MIAMI – Cincinnati Reds Interim Manager Jim Riggleman, managing at the Major League level for the first time since 2011, is hopeful that he will continue as manager beyond the next week.
The Reds will conduct a managerial search in the offseason and president of baseball operations Dick Williams said Riggleman will receive an interview for the permanent position.
“You know what, like I’ve said, I’m really happy that I’ve been able to do this,” Riggleman said. “Hope I continue to do it. Just really respect whatever the decision that the ownership, president and general manager of the club, whatever they come up with, I’ll respect that decision. Certainly, I want to continue.”
The Reds entered Friday’s game against the Miami Marlins with a 63-73 record under Riggleman. He took the interim position when Bryan Price was fired in the middle of April.
Riggleman has spent the last seven seasons in the Reds organization, managing for three seasons in the Reds’ minor league system.
Is it easier heading into his interview knowing he will likely have a job in baseball?

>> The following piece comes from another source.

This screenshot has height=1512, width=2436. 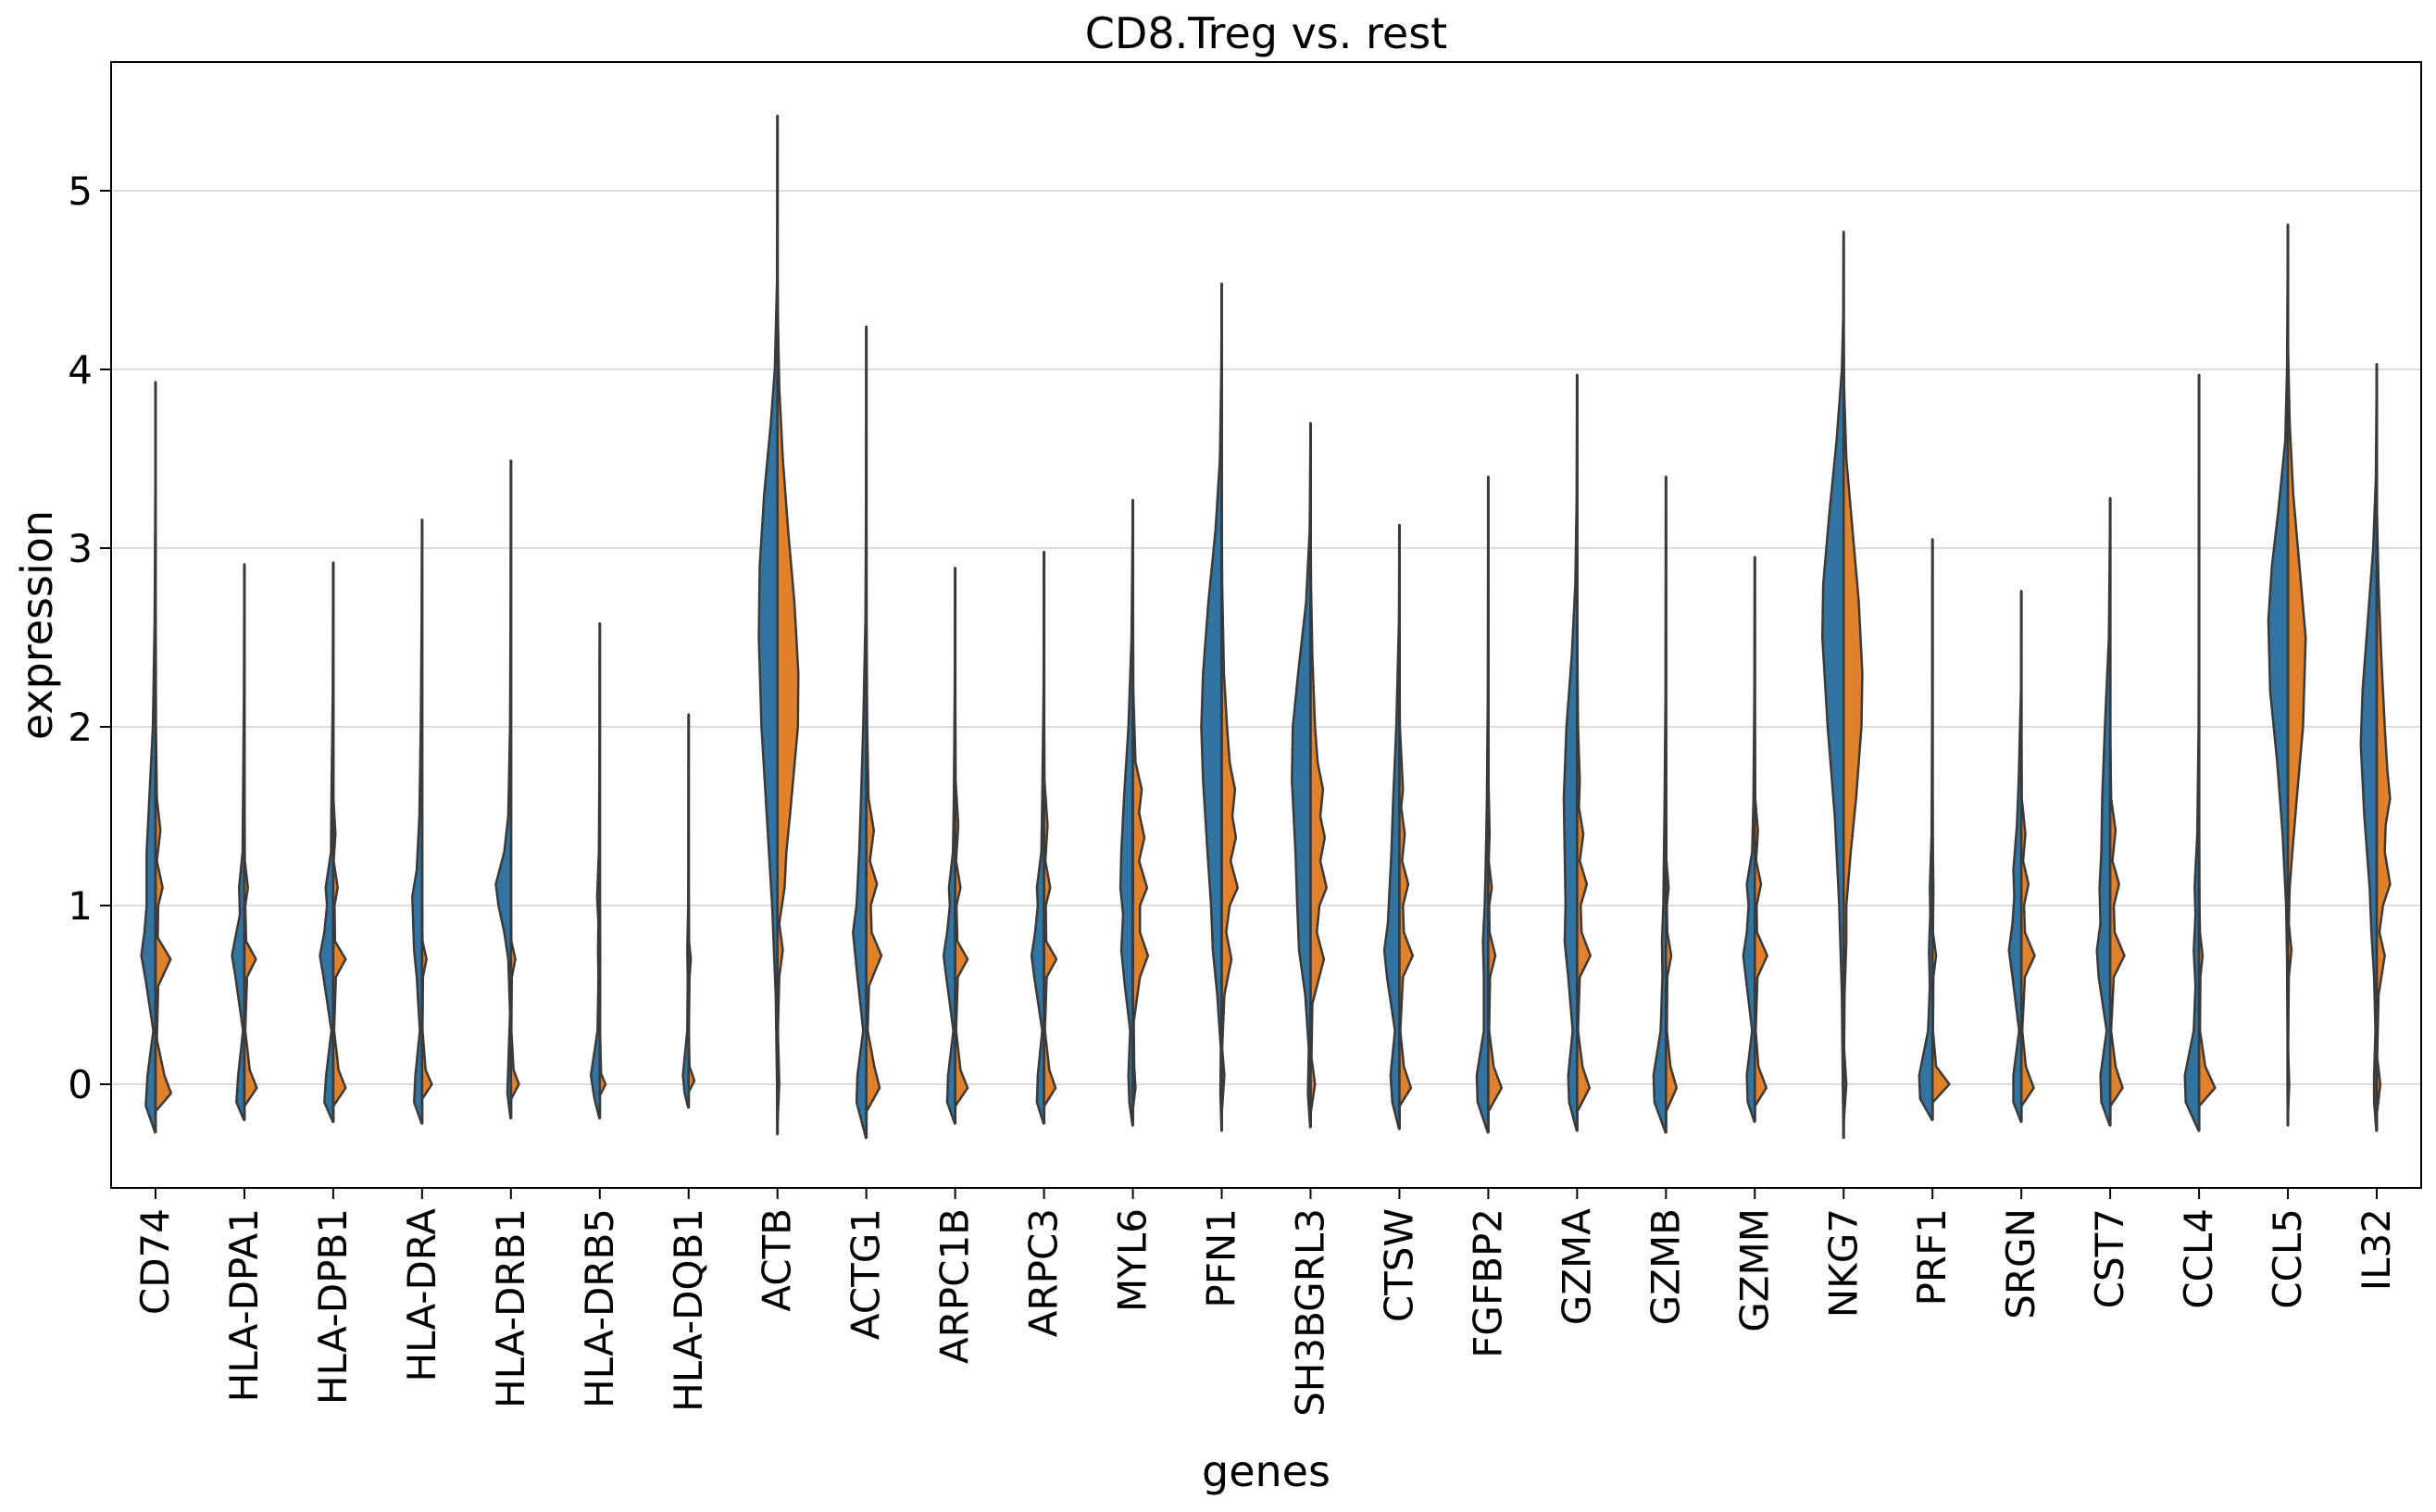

“I prefer to be here, but I don’t know that I’ll be in baseball,” Riggleman said. “You can’t take it for granted. I have some great friends of mine in baseball, who have been in the game for as long as I have, who are now out of the game. All these jobs are precious whether you’re managing, coaching or minor league managing, coaching, roving instructors; all these jobs, you can’t take it for granted that any of them are going to be open.”
Riggleman said he thought he was going to be in the St. Louis Cardinals’ organization forever when he was promoted to his first Major League staff in 1989.
The Cardinals cleaned house in 1990, changing their entire Major League coaching staff.
“Since ’90, I’ve been with 10 organizations,” Riggleman said. “Some of those years I was scrambling to get a job, some of those years I had my choice of jobs. You don’t know what way it’s going to fall.”
It’s the 13th season Riggleman has managed a Major League team. He’s still learning on the job, navigating the new trend across baseball with quicker hooks for starting pitchers.
“There’s a lot more information out there now to dissect,” Riggleman said. “It’s good information. We use it and sort it out to see how we can best use it. You’re not just learning in that respect, but you’re learning as you talk to your coaches. Just in conversation, you go, ‘Wow, I never really thought about that,’ which is hard to believe as long as we’ve all been in the game.”